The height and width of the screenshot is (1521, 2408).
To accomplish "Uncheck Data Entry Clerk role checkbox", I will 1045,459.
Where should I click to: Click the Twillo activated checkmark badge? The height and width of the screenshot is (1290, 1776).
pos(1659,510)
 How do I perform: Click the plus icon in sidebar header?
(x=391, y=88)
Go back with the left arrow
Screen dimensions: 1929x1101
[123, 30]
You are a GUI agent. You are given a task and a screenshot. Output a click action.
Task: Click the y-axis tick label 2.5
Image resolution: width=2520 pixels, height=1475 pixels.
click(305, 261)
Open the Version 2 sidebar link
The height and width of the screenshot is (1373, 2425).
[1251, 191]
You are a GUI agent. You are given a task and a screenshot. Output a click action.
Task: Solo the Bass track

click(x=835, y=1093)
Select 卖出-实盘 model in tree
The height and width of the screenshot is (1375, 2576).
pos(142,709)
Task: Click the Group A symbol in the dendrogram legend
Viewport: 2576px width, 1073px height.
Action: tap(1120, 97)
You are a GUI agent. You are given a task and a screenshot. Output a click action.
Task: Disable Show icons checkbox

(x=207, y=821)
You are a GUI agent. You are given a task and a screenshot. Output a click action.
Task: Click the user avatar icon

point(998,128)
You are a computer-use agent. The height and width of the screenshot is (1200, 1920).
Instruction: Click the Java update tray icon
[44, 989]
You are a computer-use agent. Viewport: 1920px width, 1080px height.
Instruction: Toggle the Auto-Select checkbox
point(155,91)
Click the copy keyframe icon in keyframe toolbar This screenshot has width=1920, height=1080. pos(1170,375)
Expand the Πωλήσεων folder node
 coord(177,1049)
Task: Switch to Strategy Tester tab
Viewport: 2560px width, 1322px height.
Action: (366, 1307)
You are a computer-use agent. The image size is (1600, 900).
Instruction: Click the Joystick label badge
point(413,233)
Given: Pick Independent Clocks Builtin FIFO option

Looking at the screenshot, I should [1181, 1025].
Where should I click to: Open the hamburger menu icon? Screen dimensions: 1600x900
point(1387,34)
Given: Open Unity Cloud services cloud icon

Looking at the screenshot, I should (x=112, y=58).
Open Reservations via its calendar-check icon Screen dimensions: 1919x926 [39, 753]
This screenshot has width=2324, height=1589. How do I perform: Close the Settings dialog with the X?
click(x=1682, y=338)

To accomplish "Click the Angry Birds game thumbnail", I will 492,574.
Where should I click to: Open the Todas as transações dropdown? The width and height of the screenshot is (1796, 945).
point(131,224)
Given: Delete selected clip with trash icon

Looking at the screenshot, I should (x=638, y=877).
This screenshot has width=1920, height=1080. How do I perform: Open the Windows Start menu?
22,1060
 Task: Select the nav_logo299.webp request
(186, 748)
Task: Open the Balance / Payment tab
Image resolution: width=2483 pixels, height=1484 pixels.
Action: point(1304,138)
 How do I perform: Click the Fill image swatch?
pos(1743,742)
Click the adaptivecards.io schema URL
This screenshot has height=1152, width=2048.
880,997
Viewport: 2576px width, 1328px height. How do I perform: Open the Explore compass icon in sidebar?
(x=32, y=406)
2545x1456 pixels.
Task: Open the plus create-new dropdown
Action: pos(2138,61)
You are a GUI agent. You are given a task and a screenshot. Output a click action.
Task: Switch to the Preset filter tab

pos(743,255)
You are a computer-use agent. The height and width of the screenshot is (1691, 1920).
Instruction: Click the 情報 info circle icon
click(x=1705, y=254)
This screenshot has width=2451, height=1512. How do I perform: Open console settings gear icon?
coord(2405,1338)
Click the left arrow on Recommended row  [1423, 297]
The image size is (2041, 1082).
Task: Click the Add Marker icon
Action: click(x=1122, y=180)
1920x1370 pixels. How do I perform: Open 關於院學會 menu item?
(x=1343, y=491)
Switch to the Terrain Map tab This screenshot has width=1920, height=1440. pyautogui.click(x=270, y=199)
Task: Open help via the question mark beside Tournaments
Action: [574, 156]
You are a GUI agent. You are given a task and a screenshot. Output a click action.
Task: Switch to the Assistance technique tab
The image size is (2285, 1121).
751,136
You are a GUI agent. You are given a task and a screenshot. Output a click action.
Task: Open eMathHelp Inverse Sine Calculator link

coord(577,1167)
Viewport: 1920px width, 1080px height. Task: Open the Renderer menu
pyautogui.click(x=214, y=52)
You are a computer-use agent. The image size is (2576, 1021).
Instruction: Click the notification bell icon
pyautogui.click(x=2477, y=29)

::::

* **WORK REQUEST**
The answer must be every line of the data that holds the word "accomplish".

* **RESPONSE**
To accomplish "Uncheck Data Entry Clerk role checkbox", I will 1045,459.
To accomplish "Click the Angry Birds game thumbnail", I will 492,574.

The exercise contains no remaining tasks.